Task description
The required result is a copy of each line below in which "inside" appears.

Entries provided
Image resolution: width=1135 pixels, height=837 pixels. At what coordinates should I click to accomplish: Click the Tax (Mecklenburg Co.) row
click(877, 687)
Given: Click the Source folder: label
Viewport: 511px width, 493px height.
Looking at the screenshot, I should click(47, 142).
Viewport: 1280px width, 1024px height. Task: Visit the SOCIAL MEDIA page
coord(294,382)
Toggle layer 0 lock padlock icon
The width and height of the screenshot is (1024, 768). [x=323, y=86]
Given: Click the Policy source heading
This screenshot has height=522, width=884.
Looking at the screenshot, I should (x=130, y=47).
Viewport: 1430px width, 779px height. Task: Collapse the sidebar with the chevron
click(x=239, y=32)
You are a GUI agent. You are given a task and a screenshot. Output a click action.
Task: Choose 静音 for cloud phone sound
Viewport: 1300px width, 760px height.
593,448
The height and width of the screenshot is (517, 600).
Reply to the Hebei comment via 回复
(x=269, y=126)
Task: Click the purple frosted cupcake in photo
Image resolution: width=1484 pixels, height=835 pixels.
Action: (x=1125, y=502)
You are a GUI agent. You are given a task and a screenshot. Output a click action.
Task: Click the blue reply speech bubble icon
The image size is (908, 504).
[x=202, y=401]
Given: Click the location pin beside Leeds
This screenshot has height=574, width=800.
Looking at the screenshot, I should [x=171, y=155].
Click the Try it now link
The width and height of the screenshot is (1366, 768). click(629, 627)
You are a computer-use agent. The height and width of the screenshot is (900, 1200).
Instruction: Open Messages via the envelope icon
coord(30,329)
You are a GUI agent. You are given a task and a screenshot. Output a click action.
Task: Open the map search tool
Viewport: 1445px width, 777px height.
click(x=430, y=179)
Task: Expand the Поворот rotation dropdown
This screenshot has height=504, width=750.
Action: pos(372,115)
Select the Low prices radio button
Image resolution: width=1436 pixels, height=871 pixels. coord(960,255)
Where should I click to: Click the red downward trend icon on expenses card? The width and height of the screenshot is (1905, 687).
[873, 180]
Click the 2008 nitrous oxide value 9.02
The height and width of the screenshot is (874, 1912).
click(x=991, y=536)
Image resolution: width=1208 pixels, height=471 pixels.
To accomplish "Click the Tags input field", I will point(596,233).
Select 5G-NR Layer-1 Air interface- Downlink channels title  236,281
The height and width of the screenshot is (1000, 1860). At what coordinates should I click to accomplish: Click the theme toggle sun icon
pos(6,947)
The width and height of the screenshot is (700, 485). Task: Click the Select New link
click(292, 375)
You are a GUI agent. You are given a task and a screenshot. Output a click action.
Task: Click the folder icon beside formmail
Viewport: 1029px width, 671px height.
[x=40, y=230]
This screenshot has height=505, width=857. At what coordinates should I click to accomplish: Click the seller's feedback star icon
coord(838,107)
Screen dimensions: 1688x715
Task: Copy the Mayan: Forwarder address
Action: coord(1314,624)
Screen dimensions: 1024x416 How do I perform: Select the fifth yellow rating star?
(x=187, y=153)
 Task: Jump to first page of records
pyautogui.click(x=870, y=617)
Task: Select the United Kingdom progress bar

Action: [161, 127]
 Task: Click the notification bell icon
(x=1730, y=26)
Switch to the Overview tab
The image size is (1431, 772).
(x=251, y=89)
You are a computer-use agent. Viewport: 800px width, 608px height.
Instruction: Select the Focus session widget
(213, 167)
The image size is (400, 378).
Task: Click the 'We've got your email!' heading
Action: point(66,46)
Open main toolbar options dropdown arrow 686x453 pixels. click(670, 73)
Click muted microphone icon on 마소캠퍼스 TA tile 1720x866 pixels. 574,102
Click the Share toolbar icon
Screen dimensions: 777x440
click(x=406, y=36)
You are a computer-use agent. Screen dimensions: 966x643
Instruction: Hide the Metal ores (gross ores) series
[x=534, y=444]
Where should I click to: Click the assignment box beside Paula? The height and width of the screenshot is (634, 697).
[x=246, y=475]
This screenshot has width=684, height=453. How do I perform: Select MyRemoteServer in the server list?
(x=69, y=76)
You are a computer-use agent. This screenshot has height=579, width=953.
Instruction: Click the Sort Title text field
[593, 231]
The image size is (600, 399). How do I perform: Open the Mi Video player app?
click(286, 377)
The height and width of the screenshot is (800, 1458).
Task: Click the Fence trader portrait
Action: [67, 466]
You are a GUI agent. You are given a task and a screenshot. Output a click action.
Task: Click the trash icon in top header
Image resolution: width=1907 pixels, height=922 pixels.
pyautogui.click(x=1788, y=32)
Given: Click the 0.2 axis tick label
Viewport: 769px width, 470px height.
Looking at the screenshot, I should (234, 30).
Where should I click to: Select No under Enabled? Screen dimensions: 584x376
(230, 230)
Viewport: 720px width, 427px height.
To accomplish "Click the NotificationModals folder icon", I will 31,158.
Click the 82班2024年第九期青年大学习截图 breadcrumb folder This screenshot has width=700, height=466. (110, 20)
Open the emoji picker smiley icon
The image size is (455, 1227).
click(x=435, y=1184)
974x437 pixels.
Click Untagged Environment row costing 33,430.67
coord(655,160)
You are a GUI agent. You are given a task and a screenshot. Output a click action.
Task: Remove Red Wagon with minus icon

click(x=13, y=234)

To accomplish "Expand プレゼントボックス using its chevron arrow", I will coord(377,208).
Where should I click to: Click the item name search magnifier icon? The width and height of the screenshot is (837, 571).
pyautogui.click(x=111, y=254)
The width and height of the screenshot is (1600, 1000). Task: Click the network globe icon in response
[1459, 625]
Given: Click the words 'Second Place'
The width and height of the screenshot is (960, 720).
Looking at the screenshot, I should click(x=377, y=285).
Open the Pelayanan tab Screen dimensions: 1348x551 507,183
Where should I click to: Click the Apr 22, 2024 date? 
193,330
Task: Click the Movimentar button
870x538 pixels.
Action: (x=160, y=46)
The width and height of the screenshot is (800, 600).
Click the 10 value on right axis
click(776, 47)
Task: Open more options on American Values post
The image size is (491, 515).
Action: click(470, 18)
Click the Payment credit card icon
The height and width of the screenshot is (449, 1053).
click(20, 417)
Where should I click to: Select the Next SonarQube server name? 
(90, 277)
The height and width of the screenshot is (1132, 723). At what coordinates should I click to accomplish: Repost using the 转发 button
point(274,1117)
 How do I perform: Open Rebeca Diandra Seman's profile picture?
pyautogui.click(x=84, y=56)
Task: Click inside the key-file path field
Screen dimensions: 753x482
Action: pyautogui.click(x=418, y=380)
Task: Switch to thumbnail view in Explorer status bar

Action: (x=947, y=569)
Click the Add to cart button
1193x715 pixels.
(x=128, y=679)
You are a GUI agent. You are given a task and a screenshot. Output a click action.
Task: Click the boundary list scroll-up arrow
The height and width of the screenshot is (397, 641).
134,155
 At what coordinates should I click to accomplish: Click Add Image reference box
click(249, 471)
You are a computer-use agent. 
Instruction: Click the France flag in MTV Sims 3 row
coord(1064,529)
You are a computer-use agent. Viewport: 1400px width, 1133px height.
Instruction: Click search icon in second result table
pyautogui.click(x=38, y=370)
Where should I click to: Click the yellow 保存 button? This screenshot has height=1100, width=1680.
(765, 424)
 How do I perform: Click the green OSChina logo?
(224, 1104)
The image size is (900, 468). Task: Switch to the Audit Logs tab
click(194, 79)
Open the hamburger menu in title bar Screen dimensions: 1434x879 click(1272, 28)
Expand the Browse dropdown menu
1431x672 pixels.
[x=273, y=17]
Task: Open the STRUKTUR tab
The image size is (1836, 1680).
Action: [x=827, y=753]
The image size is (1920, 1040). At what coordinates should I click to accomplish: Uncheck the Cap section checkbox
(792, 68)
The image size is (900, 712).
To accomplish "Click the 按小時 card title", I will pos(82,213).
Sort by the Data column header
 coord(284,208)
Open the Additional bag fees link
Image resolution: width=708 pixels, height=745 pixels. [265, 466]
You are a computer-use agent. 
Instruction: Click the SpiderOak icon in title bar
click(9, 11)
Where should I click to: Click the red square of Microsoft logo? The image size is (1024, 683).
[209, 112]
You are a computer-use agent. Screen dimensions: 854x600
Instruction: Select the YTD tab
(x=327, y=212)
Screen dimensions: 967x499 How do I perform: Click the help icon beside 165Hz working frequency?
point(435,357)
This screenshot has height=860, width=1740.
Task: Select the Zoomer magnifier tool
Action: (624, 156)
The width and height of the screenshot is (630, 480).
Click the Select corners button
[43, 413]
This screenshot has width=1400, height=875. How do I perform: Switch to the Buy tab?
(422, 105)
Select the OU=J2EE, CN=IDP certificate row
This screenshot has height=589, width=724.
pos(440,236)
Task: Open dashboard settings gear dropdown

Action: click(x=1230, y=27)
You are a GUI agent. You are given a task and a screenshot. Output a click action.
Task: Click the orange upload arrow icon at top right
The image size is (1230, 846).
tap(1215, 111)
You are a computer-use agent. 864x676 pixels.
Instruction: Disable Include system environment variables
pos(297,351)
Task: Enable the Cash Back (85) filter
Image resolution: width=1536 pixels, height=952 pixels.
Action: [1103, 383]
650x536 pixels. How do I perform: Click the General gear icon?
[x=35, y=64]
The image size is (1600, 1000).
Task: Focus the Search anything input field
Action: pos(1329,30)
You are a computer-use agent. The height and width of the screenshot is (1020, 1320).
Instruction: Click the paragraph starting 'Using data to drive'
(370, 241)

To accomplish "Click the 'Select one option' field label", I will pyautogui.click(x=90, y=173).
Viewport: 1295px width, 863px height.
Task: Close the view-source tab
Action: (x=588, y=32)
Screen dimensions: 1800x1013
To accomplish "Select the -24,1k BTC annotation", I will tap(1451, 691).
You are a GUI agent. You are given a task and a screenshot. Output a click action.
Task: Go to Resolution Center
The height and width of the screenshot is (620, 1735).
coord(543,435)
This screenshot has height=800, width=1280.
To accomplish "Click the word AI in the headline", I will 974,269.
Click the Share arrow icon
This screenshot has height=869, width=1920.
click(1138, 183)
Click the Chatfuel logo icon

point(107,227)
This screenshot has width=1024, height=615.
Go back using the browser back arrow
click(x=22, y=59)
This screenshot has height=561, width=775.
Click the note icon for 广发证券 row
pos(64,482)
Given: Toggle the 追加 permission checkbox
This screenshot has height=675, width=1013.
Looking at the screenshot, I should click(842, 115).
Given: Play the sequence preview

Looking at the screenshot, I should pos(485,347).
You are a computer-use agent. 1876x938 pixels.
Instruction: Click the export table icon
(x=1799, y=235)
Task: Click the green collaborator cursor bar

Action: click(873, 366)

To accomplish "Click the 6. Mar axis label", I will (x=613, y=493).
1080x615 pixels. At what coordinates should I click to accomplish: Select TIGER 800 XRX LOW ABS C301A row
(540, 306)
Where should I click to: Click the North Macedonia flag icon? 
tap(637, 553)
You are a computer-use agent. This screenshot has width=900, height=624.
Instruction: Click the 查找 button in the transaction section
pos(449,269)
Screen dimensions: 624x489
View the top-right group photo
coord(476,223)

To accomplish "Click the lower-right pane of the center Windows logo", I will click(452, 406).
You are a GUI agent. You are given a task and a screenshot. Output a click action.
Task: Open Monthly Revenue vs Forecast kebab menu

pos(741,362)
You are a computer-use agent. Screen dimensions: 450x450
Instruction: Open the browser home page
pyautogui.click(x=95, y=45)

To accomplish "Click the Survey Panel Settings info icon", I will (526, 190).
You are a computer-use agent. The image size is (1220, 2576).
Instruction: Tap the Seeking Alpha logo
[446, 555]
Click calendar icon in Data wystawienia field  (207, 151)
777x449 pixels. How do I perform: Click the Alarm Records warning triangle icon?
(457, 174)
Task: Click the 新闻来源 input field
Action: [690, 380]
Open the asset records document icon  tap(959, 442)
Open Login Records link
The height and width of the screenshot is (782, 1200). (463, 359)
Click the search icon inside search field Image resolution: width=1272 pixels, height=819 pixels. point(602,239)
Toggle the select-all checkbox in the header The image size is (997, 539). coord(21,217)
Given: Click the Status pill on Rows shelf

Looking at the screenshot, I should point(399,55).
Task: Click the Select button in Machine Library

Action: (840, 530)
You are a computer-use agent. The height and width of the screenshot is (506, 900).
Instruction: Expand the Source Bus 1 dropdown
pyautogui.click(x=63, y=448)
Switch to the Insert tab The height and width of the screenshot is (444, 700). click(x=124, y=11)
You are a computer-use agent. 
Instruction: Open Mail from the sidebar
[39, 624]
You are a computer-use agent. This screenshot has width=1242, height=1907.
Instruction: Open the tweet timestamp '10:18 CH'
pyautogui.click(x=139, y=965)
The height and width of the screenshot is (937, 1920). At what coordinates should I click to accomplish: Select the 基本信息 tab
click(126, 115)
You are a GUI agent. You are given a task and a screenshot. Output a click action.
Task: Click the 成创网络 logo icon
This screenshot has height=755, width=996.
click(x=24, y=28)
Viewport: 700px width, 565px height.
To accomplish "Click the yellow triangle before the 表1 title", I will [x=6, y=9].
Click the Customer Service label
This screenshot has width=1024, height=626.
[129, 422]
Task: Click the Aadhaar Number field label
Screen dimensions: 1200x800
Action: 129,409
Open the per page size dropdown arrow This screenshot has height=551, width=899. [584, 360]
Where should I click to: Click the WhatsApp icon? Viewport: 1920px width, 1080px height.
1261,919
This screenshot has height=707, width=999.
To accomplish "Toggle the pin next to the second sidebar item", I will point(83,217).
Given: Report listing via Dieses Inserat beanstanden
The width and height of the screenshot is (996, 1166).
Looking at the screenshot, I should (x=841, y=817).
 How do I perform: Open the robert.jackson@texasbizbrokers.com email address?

Response
Task: Click inside the key-file path field
Click the search icon inside search field Image resolution: width=1272 pixels, height=819 pixels. point(602,239)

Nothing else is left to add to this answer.